• [MATERIAL PROVIDED]

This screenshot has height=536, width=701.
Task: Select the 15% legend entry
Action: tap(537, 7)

* * *

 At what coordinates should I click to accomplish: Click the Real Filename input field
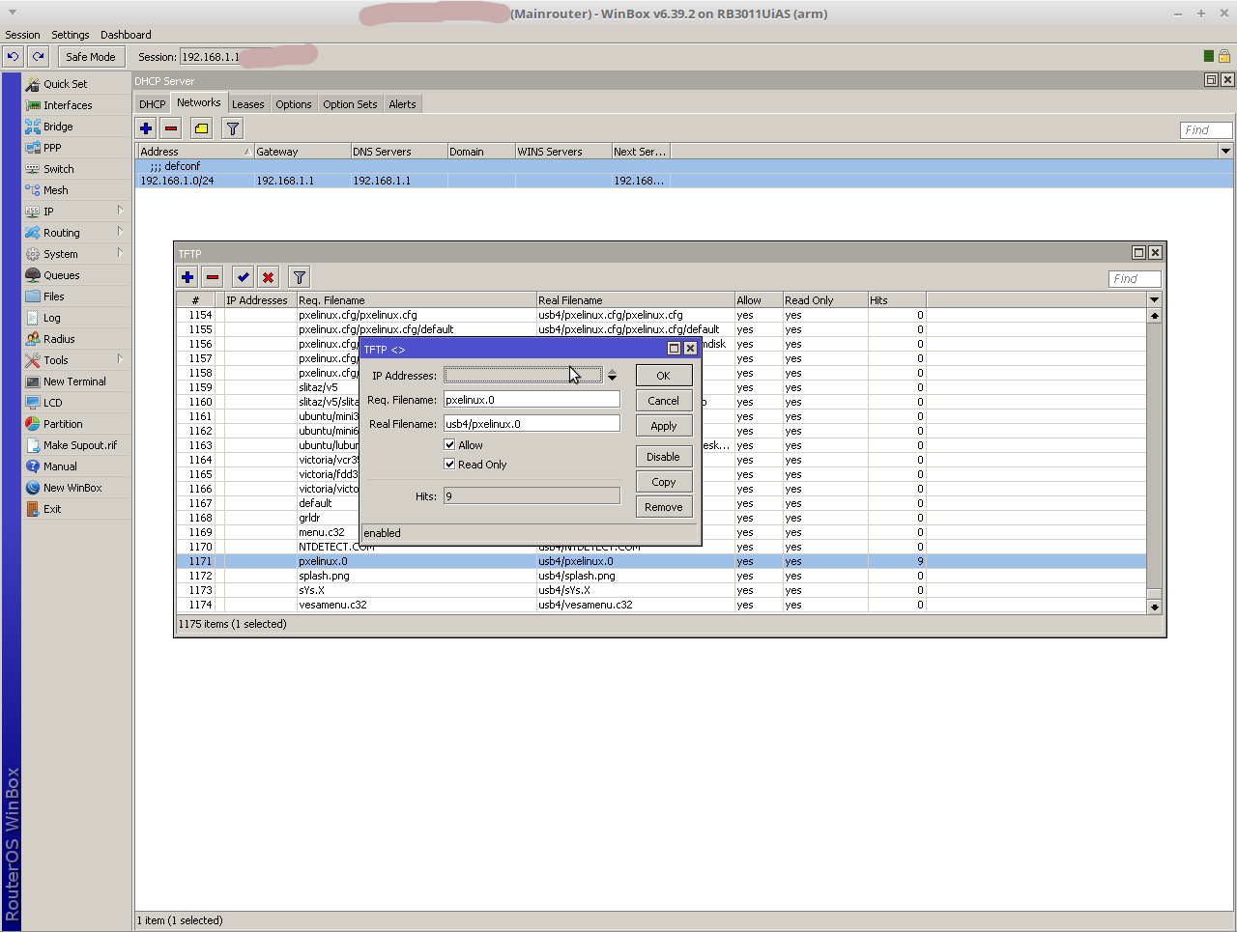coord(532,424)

• [THE EXERCISE] Switch "input field" to "text box" in the listing lines starting at the one containing "At what coordinates" and ending at the one containing "coord(532,424)". Rewrite only those lines, unchanged otherwise and without the pictures.

• [FINAL RESULT]
 At what coordinates should I click to accomplish: Click the Real Filename text box
coord(532,424)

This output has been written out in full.